The NFL has rejected a one-page advertisement for the Super Bowl program from the American Veterans (AMVETS) organization that included the message “Please Stand,” reports Sports Illustrated. The ad had an American flag with an accompanying message of #PleaseStand. AMVETS national commander Marion Polk called the decision to not publish the ad “corporate censorship” and that it denies veterans the right to freedom of speech. The ad is taking a stand against the players who have protested during the national anthem by kneeling or sitting before NFL games throughout the season.
— Marion Polk (@AMVETSNatlCmdr) January 22, 2018
AMVETS wrote a letter to NFL commissioner Roger Goodell and noted that the NHL has allowed the ad to run in their respective programs.

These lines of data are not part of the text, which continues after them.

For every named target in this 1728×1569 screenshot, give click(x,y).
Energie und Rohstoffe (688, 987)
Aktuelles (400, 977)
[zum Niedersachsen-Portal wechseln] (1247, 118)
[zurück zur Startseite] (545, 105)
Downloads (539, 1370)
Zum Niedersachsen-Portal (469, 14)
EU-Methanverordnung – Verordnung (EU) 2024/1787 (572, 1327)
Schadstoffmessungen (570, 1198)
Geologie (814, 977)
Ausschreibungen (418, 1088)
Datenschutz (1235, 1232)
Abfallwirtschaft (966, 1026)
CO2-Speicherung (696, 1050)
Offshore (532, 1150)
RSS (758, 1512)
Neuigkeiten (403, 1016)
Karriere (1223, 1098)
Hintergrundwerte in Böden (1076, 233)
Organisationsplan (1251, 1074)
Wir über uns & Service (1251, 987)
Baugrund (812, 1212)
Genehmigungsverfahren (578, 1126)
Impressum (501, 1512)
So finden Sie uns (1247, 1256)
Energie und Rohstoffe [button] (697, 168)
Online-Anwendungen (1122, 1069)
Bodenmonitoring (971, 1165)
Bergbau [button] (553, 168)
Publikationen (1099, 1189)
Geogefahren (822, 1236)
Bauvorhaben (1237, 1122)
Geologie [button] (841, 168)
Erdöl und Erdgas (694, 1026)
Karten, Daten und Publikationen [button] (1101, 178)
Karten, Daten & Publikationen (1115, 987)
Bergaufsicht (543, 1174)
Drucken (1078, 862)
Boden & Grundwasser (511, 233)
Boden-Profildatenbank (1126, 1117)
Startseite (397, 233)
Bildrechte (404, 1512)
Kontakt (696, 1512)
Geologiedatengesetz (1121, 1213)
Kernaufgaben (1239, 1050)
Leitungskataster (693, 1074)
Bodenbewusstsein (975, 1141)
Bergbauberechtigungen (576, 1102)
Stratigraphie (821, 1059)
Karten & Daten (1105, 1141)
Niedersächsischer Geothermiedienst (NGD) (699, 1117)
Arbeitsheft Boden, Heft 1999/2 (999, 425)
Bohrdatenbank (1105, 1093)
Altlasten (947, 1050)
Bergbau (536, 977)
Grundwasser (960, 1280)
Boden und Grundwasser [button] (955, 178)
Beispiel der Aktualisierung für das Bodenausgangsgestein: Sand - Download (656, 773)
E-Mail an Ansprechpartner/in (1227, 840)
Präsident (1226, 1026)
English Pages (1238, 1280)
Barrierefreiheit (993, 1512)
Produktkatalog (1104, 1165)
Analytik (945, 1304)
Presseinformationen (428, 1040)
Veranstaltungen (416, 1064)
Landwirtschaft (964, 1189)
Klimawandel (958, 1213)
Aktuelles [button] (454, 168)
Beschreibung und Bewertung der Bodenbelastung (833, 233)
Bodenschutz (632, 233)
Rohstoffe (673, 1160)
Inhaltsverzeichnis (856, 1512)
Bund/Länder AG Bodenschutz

“The Super Bowl game program is designed for fans to commemorate and celebrate the game, players, teams and the Super Bowl,” NFL spokesman Brian McCarthy told USA Today. “It’s never been a place for advertising that could be considered by some as a political statement. The NFL has long supported the military and veterans and will again salute our service members in the Super Bowl with memorable on-field moments that will be televised as part of the game.”
Ads for the programs are not sold through the NFL, but with a third-party publisher, and then the NFL has final say on approving what goes into the program. McCarthy noted that an ad from the Veterans of Foreign Wars was approved and it read “We Stand for Veterans.”